Harrison is a neighborhood in the Near North community in the U.S. city of Minneapolis, located to the west of downtown. Its boundaries are roughly, Olson Memorial Highway to the north, Lyndale Avenue to the east, Bassett Creek to the south, and Theodore Wirth Park to the west.

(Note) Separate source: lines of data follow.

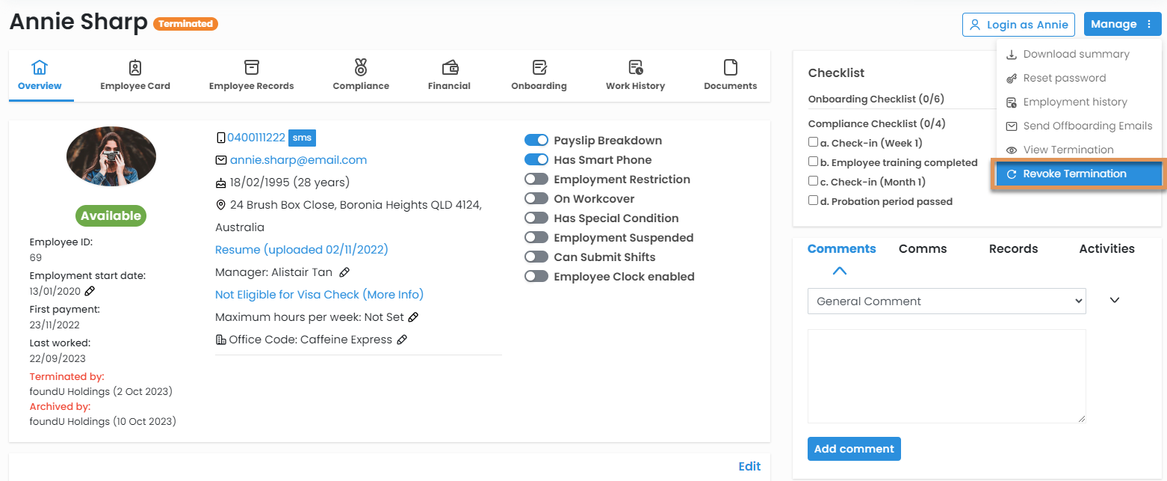This screenshot has width=1167, height=481.
Task: Open the General Comment dropdown
Action: (x=946, y=301)
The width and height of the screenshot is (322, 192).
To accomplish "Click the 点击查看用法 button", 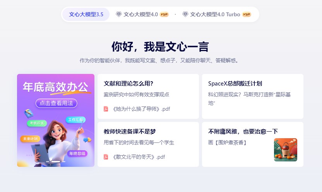I will (57, 103).

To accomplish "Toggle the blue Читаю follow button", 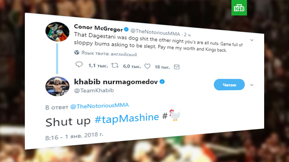I will pos(229,85).
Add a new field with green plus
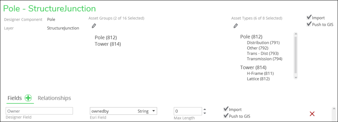The height and width of the screenshot is (122, 338). tap(28, 98)
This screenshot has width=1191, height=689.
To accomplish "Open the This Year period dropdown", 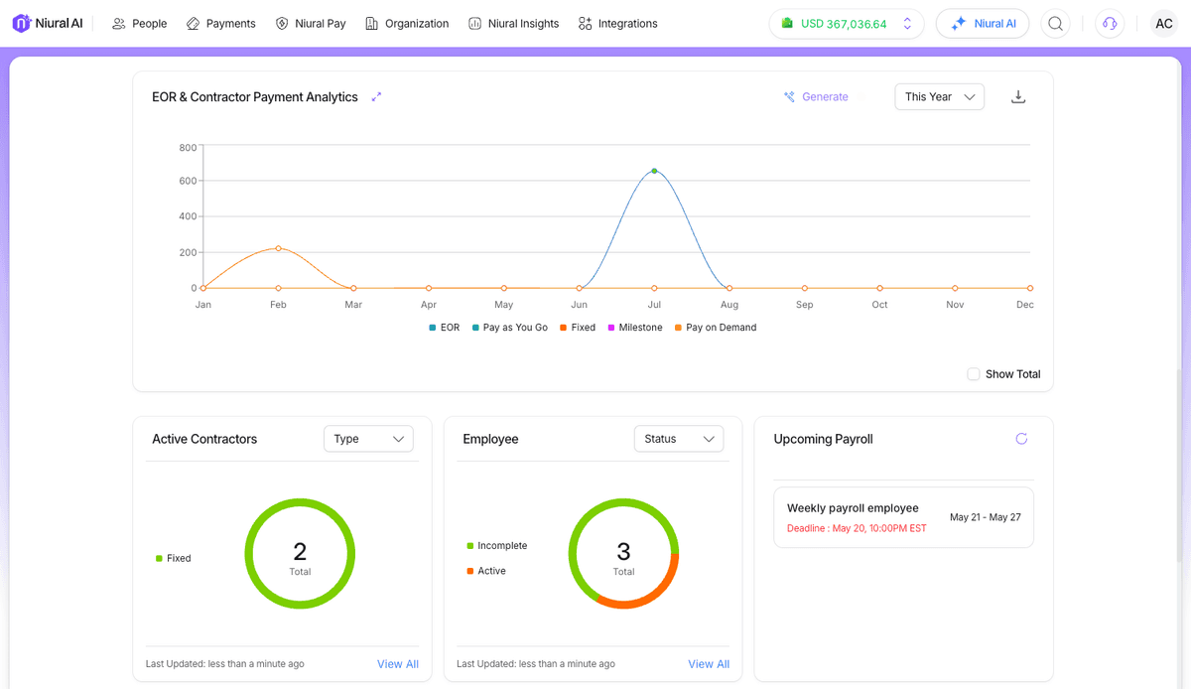I will (x=939, y=97).
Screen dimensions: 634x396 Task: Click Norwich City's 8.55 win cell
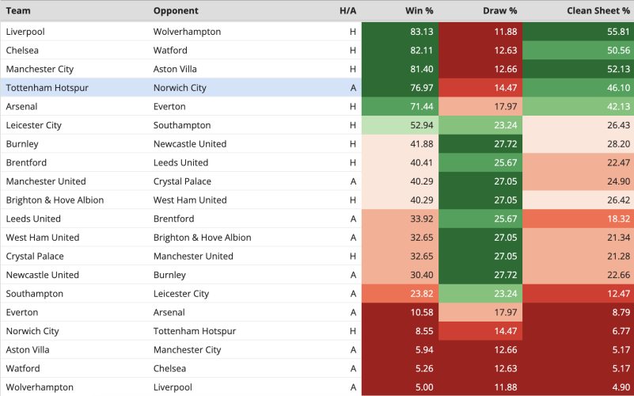coord(400,331)

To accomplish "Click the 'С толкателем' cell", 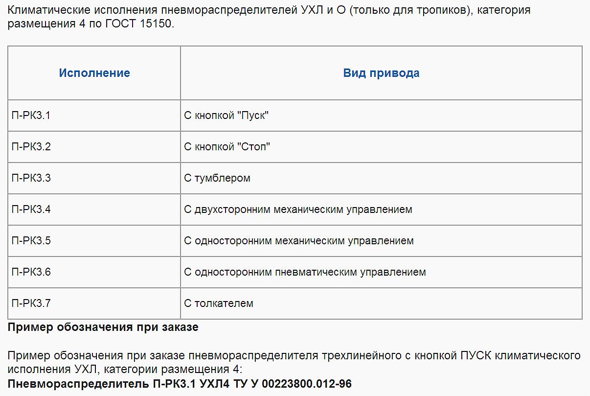I will pos(381,303).
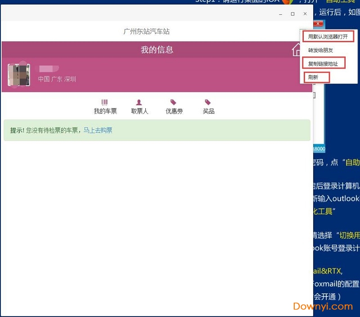Screen dimensions: 360x317
Task: Open the 优惠券 tag icon
Action: point(174,102)
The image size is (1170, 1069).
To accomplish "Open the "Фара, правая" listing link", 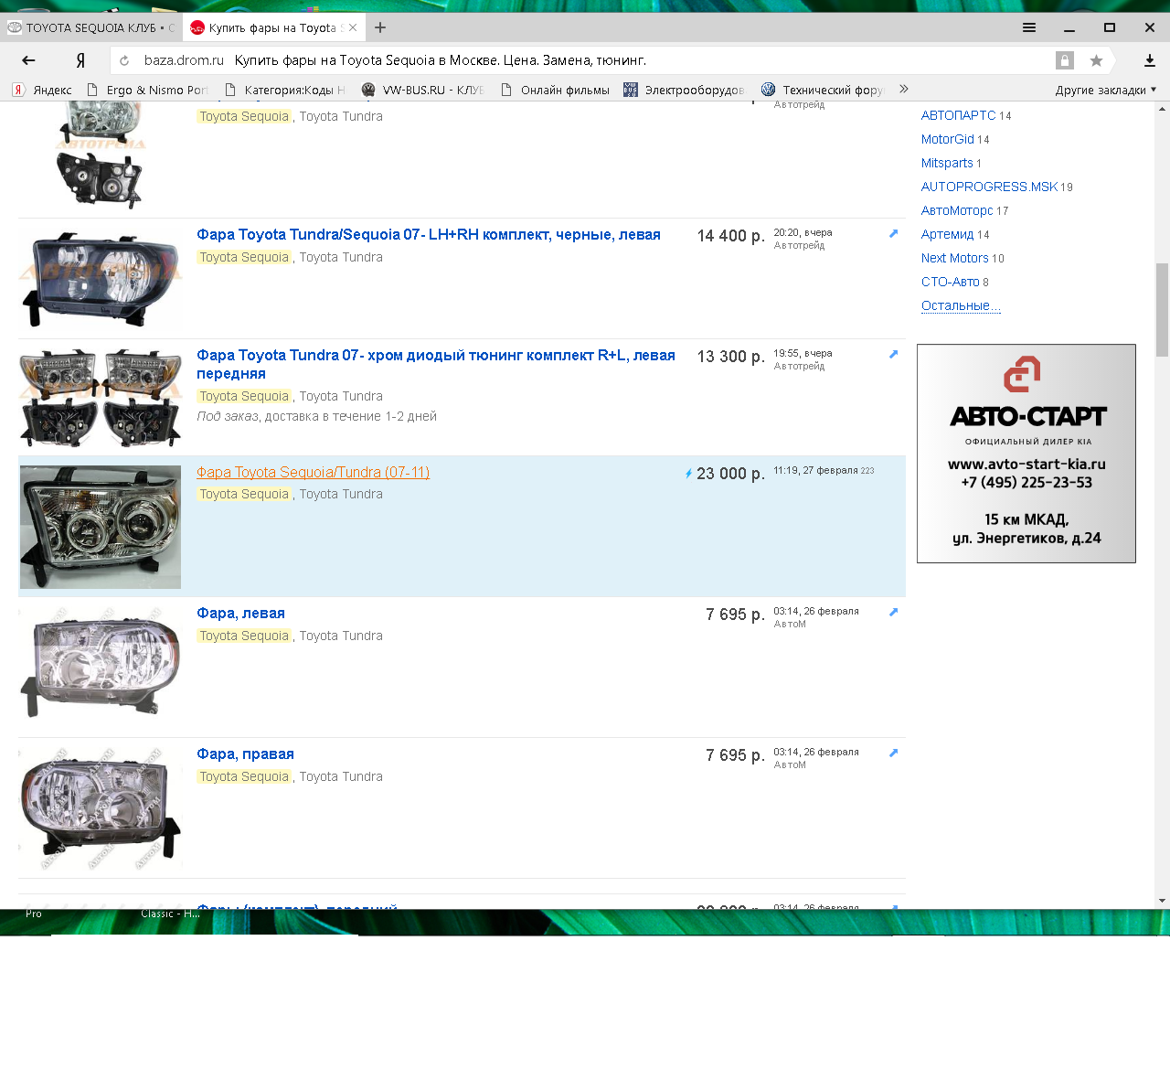I will pos(245,754).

It is located in Minneapolis City Council ward 5 and state legislative districts 59B and 63B.

Historical population
| Census | Pop. | Note | %± |
|---|---|---|---|
| 1980 | 3,140 |  | — |
| 1990 | 3,536 |  | 12.6% |
| 2000 | 4,156 |  | 17.5% |
| 2010 | 3,211 |  | −22.7% |
| 2020 | 3,245 |  | 1.1% |

==Demographics==

Race/ethnicity
| 2000 |  | 2010 |  | 2020 |  |
| Number | % | Number | % | Number | % |
| White alone | 934 | 22.50 | 928 | 28.90 | 1,128 | 34.76 |
| Black alone | 1,598 | 38.49 | 1,272 | 39.61 | 1,257 | 38.74 |
| Hispanic or Latino (any race) | 213 | 5.13 | 293 | 9.12 | 346 | 10.66 |
| Native American alone | 53 | 1.28 | 38 | 1.18 | 30 | 0.92 |
| Asian alone | 1,101 | 26.52 | 552 | 17.19 | 261 | 8.04 |
| Other race alone | 15 | 0.36 | 9 | 0.28 | 12 | 0.37 |
| Pacific Islander alone | 3 | 0.07 | 3 | 0.09 | 5 | 0.15 |
| Two or more races | 235 | 5.66 | 116 | 3.61 | 206 | 6.35 |
| Total | 4,152 | 100.0 | 3,211 | 100.0 | 3,245 | 100.0 |

== Notable residents==

In the 1970s the musician Prince lived as a child in two homes in the Harrison Neighborhood, at 1707 Glenwood Avenue and 539 Newton Avenue North.